La demande n’est jamais le problème
Quelqu’un demande un état. Ce dont il a besoin, c’est d’arrêter de réconcilier deux systèmes qui ne disent pas la même chose. Quelqu’un demande un champ. Ce dont il a besoin, c’est qu’une seule personne soit propriétaire d’un chiffre qui en a trois aujourd’hui.
Prenez la demande au pied de la lettre et vous la livrerez correctement, dans les délais, sans rien changer. Le système grossit, le symptôme reste, et dans dix-huit mois la même personne demande un deuxième état.
Le premier geste est donc de trouver la question derrière la demande, celle que personne n’a formulée à voix haute. C’est un travail inconfortable, et c’est précisément pour ça qu’on le saute.
Dans un groupe, un mauvais process n’est pas agaçant. Il est multiplié
Dans une société unique, un process maladroit coûte quelques heures par mois et tout le monde le contourne. Sur huit filiales, le même process est répliqué huit fois, diverge localement, et chaque année où il survit rend son démontage plus cher.
C’est pour ça que le même symptôme coûte un ordre de grandeur de plus ici que dans l’étude de cas de l’éditeur, et pourquoi les problèmes ERP de groupe résistent aux correctifs qui marchent très bien à l’échelle d’une société.
C’est aussi pour ça que la cause est bien plus souvent un vide de gouvernance qu’un défaut de conception. Personne n’a décidé que le groupe fonctionnerait d’une certaine façon, chaque entité a donc décidé localement, et l’ERP a fidèlement encodé huit réponses à une seule question.
Des symptômes qui veulent presque toujours dire autre chose
Une clôture à quinze jours est rarement un problème comptable. Ce sont en général des flux intercos jamais mis d’accord, réconciliés à la main à chaque fin de période, parce que les mettre d’accord aurait demandé un arbitrage que personne ne voulait porter.
Une consolidation que le DAF rattrape à la main dans un tableur n’est pas un manque de reporting. C’est un plan comptable harmonisé sur le papier et resté divergent dans les faits.
Cinq filiales qui résolvent le même problème de cinq façons différentes, ce n’est pas un sujet de formation. C’est l’absence de décision, rendue visible. L’ERP n’est pas le problème. Il est le procès-verbal d’une décision que personne n’a prise.
Ce que nous faisons au lieu d’écrire un cahier des charges
Nous remontons du symptôme à la décision qui l’a produit, puis nous faisons la partie que la plupart des consultants évitent : nommer qui est propriétaire de cette décision. Pas une équipe, une personne, au niveau qui a l’autorité de trancher.
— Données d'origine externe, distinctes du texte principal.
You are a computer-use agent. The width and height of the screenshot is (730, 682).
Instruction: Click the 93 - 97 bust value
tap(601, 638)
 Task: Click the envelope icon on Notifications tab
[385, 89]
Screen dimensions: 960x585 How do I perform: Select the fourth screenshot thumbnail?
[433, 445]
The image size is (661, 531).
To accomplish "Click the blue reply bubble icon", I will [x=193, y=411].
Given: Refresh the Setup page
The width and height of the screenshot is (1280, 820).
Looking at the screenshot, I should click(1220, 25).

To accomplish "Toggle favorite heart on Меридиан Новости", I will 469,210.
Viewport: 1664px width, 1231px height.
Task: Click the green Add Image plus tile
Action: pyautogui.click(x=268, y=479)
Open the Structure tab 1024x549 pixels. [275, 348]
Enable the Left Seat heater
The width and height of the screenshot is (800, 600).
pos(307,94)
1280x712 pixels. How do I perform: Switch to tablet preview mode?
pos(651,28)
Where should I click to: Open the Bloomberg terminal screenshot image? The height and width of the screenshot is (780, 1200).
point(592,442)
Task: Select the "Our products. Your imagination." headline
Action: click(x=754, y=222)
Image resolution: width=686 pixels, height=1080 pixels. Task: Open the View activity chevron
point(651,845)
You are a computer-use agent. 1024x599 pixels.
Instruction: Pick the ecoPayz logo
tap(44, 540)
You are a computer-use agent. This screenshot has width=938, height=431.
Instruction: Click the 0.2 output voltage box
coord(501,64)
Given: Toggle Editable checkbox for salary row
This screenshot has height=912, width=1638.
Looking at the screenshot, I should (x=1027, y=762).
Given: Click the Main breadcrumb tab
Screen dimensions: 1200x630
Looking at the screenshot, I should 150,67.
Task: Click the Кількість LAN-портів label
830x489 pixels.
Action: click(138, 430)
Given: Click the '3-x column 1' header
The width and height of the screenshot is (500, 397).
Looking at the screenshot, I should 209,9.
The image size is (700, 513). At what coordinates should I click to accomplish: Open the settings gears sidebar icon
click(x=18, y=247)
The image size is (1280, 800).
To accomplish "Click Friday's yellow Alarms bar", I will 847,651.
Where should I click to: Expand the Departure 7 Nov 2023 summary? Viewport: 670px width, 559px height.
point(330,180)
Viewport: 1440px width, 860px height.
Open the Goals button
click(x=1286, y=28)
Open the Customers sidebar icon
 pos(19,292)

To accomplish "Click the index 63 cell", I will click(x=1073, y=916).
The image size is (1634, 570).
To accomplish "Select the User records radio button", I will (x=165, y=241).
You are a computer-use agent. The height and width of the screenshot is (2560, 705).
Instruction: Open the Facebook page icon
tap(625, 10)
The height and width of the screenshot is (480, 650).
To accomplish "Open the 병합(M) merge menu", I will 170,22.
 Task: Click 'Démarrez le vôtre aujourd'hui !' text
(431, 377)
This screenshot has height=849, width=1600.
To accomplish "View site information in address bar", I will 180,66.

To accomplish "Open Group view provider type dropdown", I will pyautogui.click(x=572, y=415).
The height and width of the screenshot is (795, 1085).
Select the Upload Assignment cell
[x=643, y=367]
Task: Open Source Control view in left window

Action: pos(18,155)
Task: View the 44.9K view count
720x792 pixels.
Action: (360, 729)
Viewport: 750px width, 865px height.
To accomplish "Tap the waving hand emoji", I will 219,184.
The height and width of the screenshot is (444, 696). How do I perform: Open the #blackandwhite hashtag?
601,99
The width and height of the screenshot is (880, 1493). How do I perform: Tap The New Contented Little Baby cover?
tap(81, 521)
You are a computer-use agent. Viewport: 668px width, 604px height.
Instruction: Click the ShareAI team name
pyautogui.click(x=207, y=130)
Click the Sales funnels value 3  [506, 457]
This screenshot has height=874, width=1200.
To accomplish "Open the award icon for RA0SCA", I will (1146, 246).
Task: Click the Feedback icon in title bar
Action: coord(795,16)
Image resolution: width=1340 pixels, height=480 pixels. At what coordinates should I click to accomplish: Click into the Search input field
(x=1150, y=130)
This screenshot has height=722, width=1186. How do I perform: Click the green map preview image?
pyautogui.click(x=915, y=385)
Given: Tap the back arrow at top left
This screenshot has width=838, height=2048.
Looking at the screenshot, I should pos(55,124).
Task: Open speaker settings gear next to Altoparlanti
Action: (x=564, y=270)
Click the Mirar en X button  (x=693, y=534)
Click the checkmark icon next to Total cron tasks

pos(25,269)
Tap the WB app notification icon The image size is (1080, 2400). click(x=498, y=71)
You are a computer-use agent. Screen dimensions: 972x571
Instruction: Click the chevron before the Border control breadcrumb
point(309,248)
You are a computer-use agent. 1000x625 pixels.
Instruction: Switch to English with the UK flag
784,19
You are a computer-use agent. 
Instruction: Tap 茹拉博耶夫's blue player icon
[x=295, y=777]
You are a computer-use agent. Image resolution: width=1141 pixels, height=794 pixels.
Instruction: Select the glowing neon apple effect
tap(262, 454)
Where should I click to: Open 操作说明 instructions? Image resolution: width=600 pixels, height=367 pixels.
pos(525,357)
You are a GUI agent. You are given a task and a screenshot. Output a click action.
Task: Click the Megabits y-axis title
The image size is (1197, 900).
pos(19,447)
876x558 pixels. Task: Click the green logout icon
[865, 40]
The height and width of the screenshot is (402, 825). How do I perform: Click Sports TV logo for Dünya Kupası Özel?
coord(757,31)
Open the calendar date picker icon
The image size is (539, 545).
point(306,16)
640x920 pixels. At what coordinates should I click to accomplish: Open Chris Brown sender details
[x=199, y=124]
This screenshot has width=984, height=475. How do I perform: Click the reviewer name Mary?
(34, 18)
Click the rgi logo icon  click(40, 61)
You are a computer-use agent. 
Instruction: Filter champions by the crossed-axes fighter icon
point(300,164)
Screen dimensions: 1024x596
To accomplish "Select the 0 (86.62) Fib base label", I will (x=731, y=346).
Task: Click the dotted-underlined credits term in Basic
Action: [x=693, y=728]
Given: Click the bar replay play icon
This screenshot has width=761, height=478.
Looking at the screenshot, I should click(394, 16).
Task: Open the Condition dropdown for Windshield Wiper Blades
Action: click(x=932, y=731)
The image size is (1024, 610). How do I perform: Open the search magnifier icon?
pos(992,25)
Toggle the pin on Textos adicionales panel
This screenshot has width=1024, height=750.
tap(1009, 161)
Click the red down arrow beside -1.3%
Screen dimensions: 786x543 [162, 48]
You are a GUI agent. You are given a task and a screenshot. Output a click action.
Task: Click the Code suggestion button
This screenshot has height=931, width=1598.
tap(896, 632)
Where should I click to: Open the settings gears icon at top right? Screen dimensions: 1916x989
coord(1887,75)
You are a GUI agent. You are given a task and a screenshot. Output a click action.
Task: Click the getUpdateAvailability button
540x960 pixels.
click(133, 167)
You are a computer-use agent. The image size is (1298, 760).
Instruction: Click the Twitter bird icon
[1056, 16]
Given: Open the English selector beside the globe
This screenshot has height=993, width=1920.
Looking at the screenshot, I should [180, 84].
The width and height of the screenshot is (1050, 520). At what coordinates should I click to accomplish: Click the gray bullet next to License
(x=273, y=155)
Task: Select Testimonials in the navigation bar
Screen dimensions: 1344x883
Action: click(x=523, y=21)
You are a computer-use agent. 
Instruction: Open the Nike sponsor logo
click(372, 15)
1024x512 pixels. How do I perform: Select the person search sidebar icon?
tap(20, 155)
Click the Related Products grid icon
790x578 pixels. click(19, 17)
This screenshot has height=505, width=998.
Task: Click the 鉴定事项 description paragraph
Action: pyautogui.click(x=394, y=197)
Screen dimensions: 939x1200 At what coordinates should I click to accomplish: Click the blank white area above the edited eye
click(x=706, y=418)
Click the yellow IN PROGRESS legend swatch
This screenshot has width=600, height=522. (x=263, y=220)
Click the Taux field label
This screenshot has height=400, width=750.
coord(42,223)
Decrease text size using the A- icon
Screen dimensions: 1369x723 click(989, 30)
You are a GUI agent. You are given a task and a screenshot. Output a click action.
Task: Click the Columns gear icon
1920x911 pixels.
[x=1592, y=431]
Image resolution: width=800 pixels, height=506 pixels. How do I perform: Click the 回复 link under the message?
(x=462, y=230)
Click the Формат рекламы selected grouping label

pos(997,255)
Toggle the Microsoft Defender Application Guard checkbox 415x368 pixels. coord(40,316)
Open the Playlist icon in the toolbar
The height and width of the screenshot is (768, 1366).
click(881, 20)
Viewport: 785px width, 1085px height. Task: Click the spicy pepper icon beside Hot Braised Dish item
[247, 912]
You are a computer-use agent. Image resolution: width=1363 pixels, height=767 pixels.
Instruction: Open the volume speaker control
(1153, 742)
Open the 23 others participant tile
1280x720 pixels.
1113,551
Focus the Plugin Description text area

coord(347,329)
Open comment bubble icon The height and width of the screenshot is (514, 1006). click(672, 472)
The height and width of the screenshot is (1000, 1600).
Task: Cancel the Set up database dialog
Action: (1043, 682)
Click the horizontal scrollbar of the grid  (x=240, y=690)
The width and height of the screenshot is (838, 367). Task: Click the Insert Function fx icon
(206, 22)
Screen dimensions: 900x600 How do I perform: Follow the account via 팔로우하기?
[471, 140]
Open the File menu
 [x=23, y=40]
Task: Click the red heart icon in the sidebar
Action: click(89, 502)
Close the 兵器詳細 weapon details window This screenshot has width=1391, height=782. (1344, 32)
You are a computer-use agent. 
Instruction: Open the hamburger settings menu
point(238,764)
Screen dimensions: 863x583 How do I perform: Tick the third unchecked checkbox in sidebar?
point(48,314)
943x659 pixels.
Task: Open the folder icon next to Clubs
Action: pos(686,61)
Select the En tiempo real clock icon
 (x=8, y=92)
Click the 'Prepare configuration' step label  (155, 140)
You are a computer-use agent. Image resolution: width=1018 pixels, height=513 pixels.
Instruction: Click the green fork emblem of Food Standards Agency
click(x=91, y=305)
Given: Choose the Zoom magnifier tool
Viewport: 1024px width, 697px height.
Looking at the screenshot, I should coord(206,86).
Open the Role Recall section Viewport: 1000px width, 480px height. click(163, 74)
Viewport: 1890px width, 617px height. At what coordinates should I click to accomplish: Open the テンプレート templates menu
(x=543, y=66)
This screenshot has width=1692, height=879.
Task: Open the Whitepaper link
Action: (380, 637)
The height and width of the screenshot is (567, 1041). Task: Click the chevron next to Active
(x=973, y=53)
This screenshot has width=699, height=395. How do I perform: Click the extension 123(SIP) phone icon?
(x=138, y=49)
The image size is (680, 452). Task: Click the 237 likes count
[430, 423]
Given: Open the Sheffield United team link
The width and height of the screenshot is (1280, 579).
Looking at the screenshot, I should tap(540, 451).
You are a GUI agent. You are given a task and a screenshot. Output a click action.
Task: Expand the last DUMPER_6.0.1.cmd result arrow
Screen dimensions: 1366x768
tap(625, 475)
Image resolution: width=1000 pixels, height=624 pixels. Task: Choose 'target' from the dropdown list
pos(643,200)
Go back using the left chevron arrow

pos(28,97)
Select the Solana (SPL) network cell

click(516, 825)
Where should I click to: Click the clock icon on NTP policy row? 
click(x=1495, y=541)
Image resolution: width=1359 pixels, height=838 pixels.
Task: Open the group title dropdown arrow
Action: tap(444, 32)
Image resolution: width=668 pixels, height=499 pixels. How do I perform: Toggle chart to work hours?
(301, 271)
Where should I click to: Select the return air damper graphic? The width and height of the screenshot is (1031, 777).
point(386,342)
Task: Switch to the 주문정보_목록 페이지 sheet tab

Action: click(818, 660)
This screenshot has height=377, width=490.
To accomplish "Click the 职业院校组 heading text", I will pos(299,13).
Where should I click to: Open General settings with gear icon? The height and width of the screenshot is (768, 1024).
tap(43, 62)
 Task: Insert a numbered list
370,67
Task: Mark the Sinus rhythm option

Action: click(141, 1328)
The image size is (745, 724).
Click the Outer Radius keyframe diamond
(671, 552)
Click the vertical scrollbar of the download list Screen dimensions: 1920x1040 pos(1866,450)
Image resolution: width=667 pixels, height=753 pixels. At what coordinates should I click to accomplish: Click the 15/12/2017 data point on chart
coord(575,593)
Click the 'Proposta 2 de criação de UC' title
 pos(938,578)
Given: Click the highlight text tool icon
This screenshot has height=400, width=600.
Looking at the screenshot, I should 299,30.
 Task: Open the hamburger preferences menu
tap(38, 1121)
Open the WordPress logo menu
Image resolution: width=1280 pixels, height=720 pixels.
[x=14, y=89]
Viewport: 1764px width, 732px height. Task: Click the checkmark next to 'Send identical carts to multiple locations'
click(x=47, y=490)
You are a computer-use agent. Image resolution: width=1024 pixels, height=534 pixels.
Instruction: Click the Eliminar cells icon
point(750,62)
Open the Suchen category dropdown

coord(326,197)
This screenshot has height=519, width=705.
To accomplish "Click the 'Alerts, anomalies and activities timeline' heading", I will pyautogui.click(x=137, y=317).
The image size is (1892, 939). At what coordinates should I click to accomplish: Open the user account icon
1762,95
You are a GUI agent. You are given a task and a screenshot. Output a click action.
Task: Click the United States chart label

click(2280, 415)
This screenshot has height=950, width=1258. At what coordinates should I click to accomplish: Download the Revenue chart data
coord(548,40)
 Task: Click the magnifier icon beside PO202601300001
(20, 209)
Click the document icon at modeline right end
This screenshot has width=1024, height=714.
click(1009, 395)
Ensuite nous la faisons trancher avant que quoi que ce soit ne soit paramétré. Une décision prise en comité de direction coûte une réunion. La même décision découverte en atelier de paramétrage coûte une phase. La même décision découverte après la bascule coûte un sauvetage.
Parfois la conclusion est qu’il ne faut rien construire du tout. C’est une mission réussie, et nous préférons vous le dire plutôt que de vous vendre un développement.
C’est ça, Clarity Before Code, concrètement
Ce n’est pas une préférence pour moins de code. Nous savons quand il faut construire mille objets et quand il ne faut en construire aucun, et la plupart des consultants se trompent sur les deux dans le même projet.
Ça veut dire que le code que vous obtenez est délibéré et bien dimensionné, parce que la question à laquelle il répond a réellement été posée. Si le besoin n’est pas clair, la solution est forcément mauvaise, aussi bien construite soit-elle.
Le test est simple. Six mois après la bascule, quelqu’un peut-il nommer la règle que chaque personnalisation encode, et cette règle est-elle encore vraie ? Sinon, vous n’avez pas construit un système. Vous avez construit le compte rendu d’une conversation que personne n’a terminée.